An ecological correlation is a correlation based on group means, rather than measurements from individuals. For example, if we are interested in the relationship between urbanization and national prosperity, we might look across countries to see if there is a correlation between the percentage of people living in urban areas and GDP per capita. This is an ecological correlation because it is based on data about groups of people, i.e. countries, rather than individuals. If our interest is in national economies, then it’s appropriate to look at ecological correlations based on aggregate data for countries. However, if we find a correlation at the country level, we cannot assume we will find a similar correlation at the individual level or even for groups within countries. We cannot assume, for example, that people who live in urban areas are more prosperous on average than those who do not. Nor can we assume that urban areas within countries will be more prosperous than non-urban areas.
Consider another example. Suppose we find a positive correlation at the national level between life expectancy and Internet use. Can we conclude from this that individuals who use the Internet live longer than those who do not? No, we cannot.
Assuming equivalence between correlations derived from group means and correlations derived from individual data leads to the ecological fallacy.
The term comes from a 1950 paper by Robinson (1950). For each of the 48 states in the US as of the 1930 census, he computed the literacy rate and the proportion of the population born outside the US. He showed that these two figures were associated with a positive correlation of 0.53 — in other words, the greater the proportion of immigrants in a state, the higher its average literacy.

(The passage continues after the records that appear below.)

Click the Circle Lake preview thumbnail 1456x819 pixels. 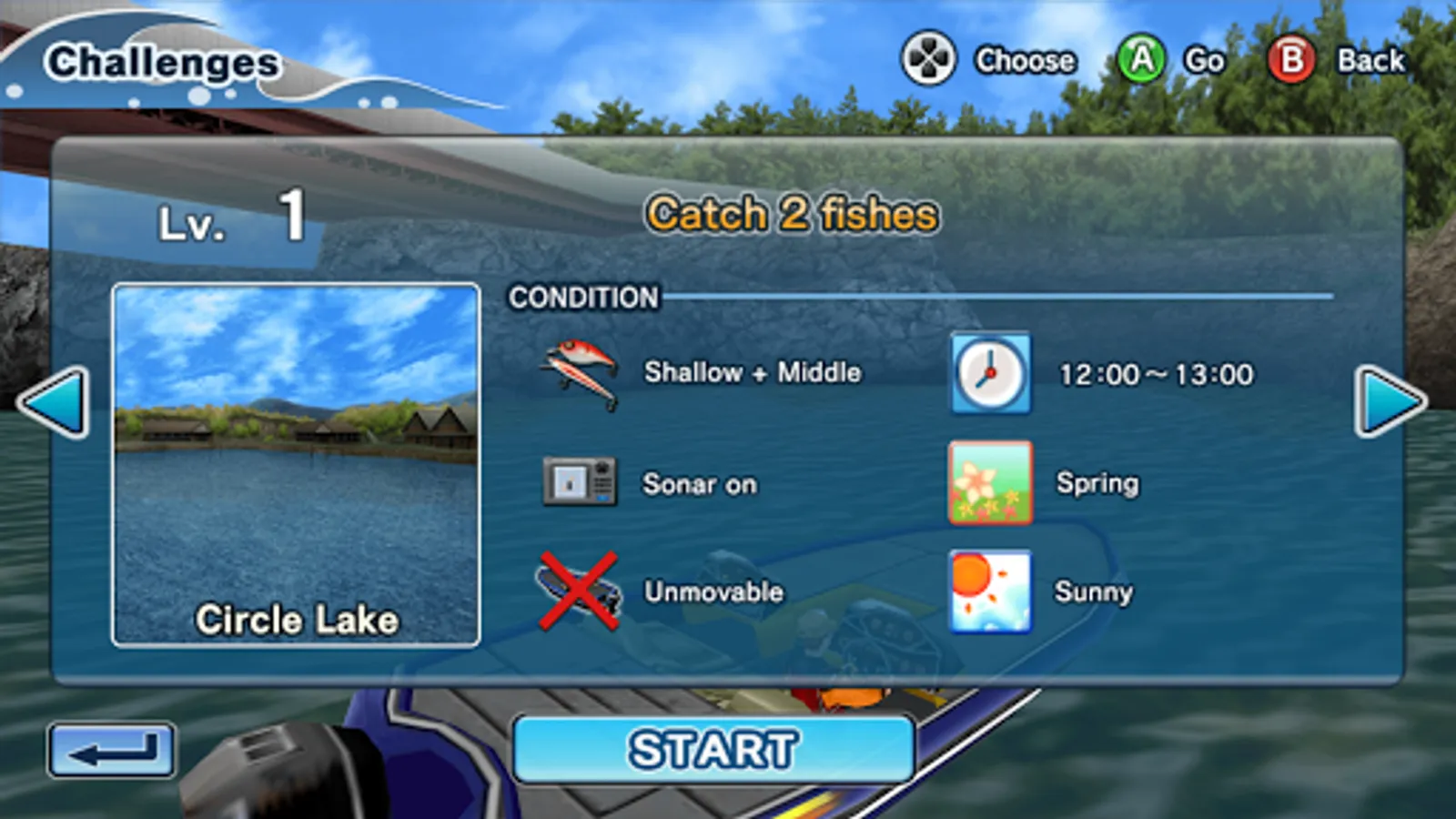click(x=297, y=464)
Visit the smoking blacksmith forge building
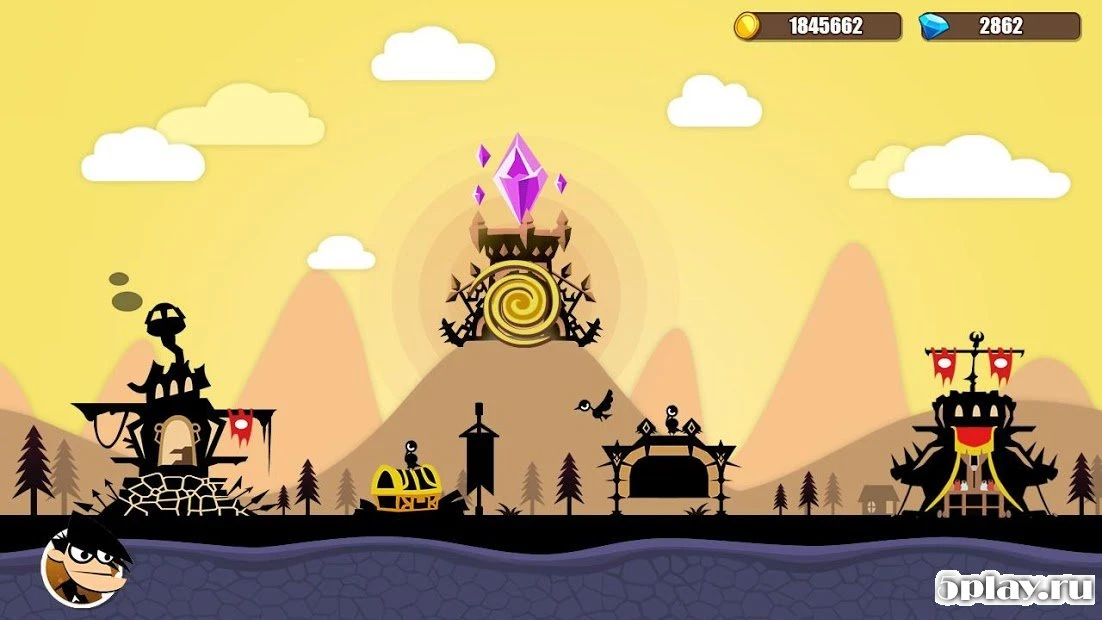The width and height of the screenshot is (1102, 620). coord(170,430)
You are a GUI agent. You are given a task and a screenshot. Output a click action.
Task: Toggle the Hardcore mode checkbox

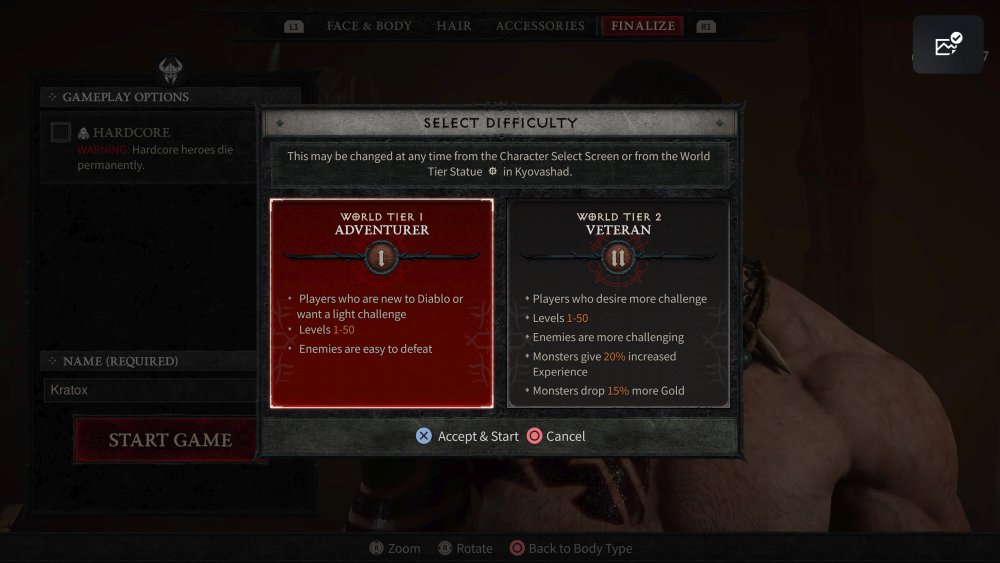click(x=61, y=132)
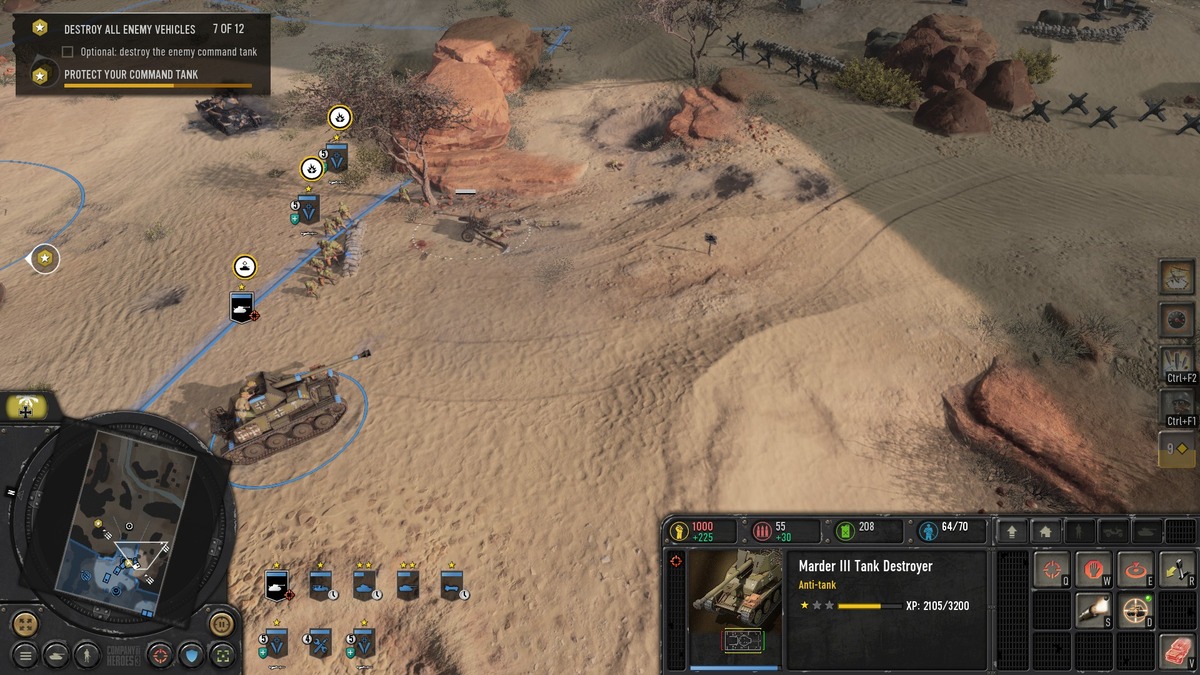
Task: Use the stop command red hand icon
Action: (1093, 570)
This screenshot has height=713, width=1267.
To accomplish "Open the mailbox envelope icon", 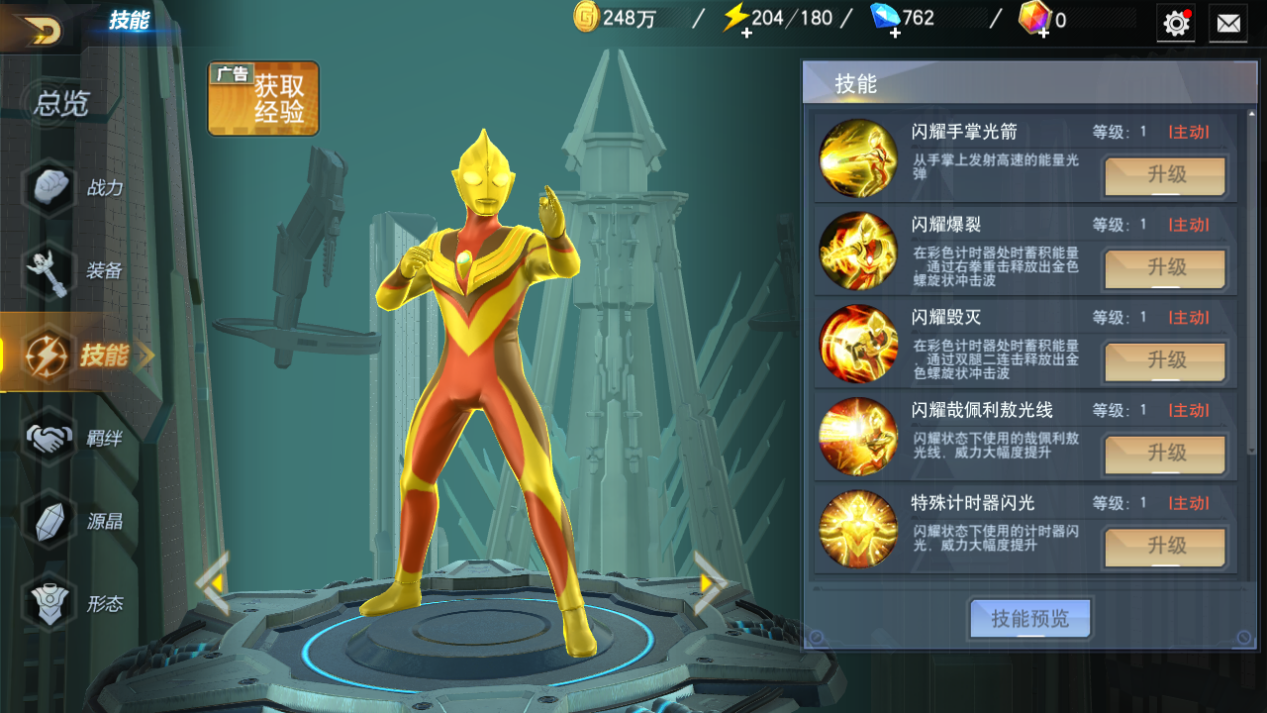I will coord(1228,23).
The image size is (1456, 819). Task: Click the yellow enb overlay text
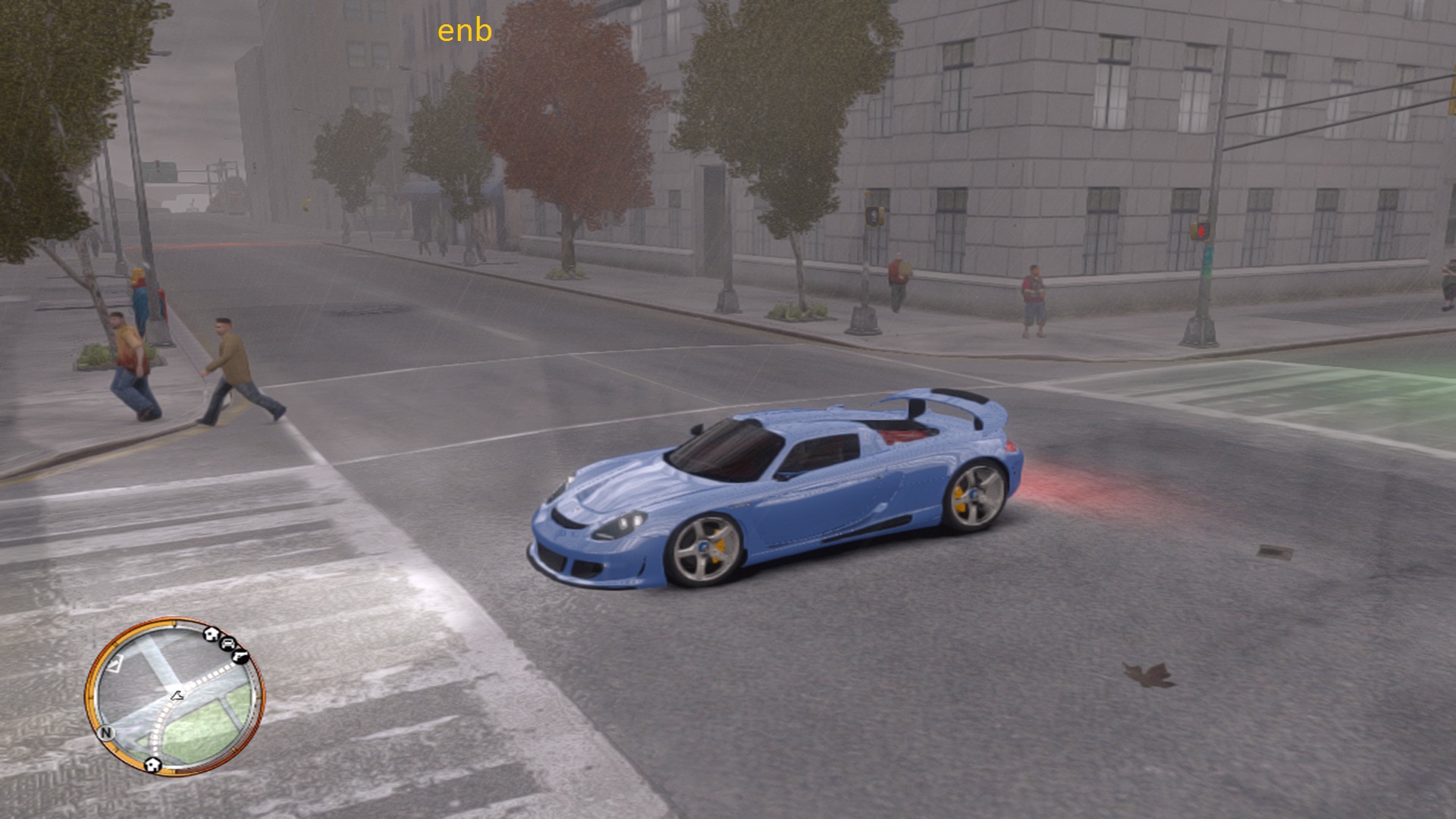click(x=465, y=31)
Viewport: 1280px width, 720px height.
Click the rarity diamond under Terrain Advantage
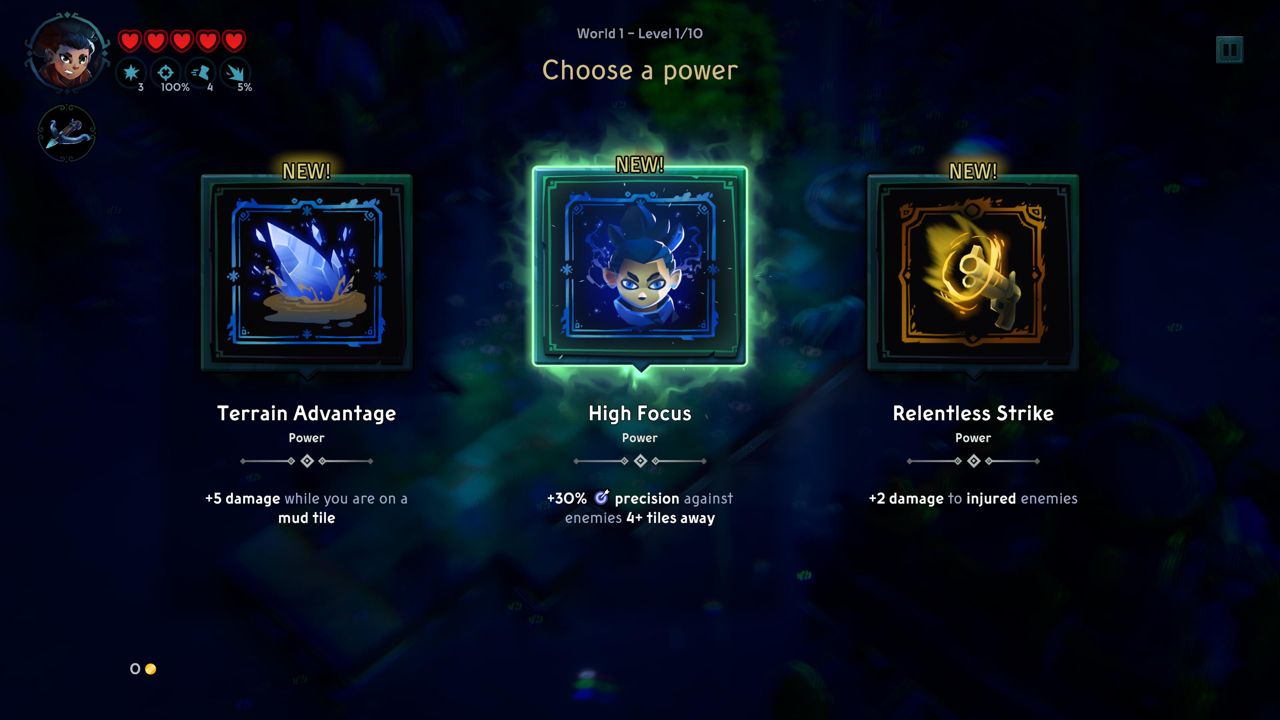click(x=306, y=460)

However, when individuals are considered, the correlation was −0.11 — immigrants were on average less literate than native citizens. Robinson showed that the positive correlation at the level of state populations was because immigrants tended to settle in states where the native population was more literate. He cautioned against deducing conclusions about individuals on the basis of population-level, or “ecological” data.
Wikipedia also notes that, according to a book by Gelman, Park, Shor, Bafumi, & Corina (2008), in recent elections wealthier states were more likely to vote Democratic and poorer states Republican. At the individual level, however, wealthier voters are more likely to vote Republican, and poorer voters more likely to vote Democratic. This illustrates the need to be careful about what we conclude from ecological correlations.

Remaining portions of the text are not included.